▸ **YOUR GOAL**
Below, locate the line that contains "Route (Google) (111, 2190)". Repeat exactly from that line to the line that contains "Разные ТВ-передачи (200, 115)", inclusive, leaving out the pictures.

Dataset entries:
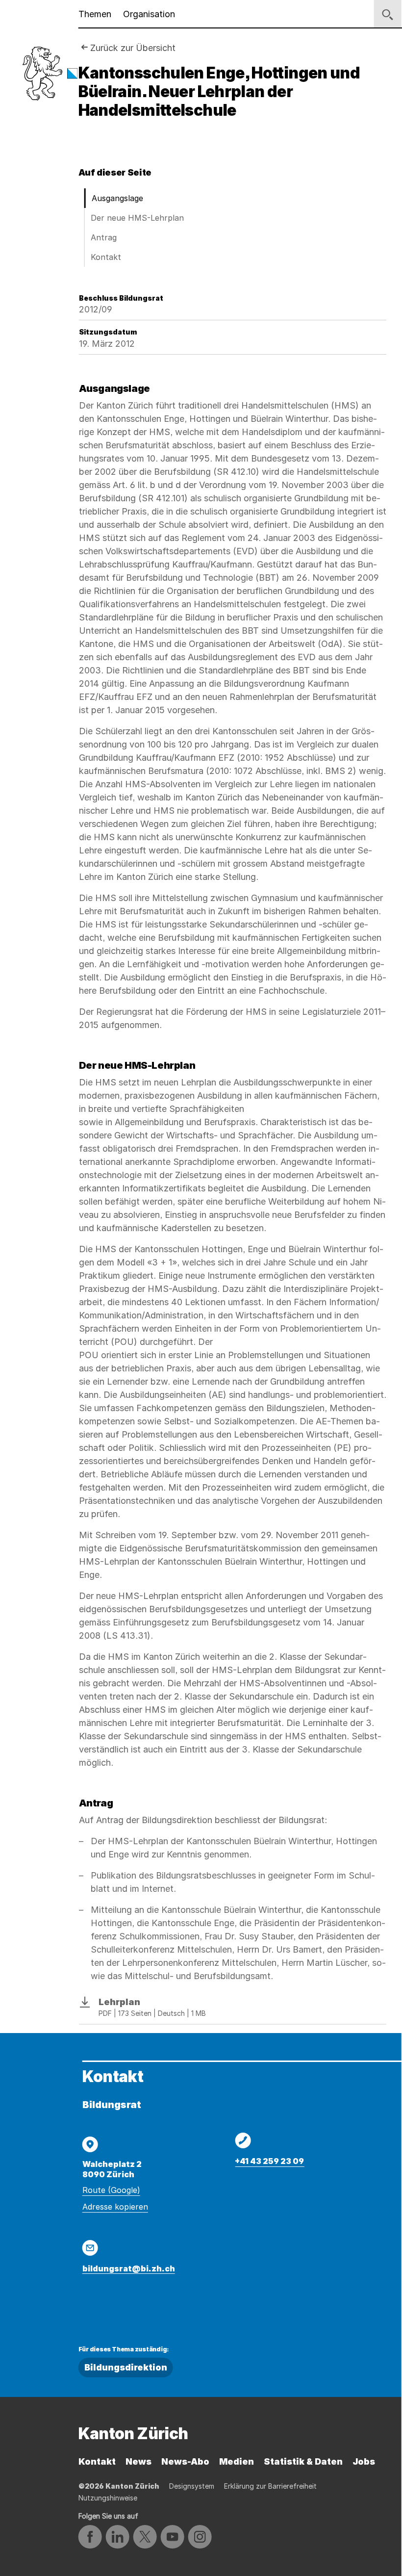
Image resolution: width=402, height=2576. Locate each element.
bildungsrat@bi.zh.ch (128, 2268)
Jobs (363, 2461)
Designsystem (191, 2486)
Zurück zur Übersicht (133, 48)
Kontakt (106, 257)
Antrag (104, 237)
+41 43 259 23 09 (269, 2161)
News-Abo (185, 2461)
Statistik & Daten (303, 2461)
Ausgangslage (117, 198)
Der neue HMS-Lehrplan (137, 218)
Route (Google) (111, 2190)
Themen (94, 14)
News (138, 2461)
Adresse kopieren (115, 2207)
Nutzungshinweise (107, 2498)
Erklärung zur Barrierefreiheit (270, 2486)
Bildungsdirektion (125, 2367)
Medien (236, 2461)
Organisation (149, 14)
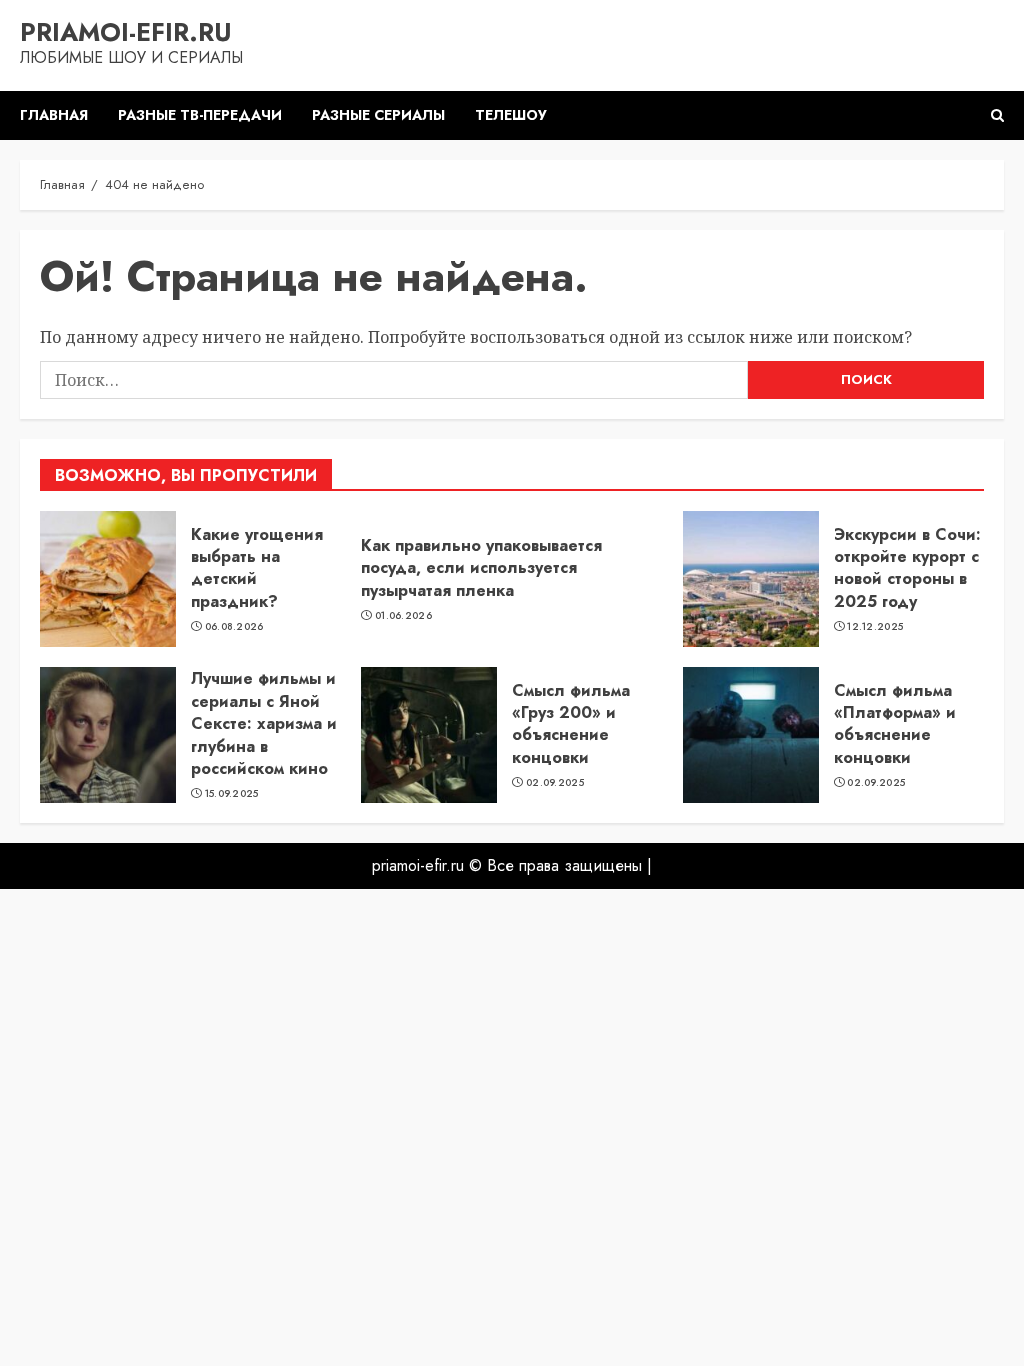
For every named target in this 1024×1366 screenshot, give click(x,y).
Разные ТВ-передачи (200, 115)
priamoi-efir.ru (126, 32)
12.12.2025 (875, 627)
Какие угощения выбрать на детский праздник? (257, 568)
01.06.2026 (403, 616)
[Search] (997, 115)
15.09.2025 (232, 794)
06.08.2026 (234, 627)
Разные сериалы (378, 115)
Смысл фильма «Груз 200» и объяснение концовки (571, 724)
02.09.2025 (555, 783)
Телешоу (511, 115)
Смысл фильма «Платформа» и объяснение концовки (895, 724)
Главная (54, 115)
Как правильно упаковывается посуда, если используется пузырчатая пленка (481, 568)
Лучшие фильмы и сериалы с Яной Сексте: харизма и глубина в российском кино (264, 723)
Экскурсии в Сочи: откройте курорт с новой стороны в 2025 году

▸ **EXERCISE RESULT**
Route (Google) (111, 2190)
Themen (94, 14)
News (138, 2461)
Adresse kopieren (115, 2207)
Nutzungshinweise (107, 2498)
Erklärung zur Barrierefreiheit (270, 2486)
Bildungsdirektion (125, 2367)
Medien (236, 2461)
Organisation (149, 14)
For every named target in this 1024×1366 screenshot, give click(x,y).
Разные ТВ-передачи (200, 115)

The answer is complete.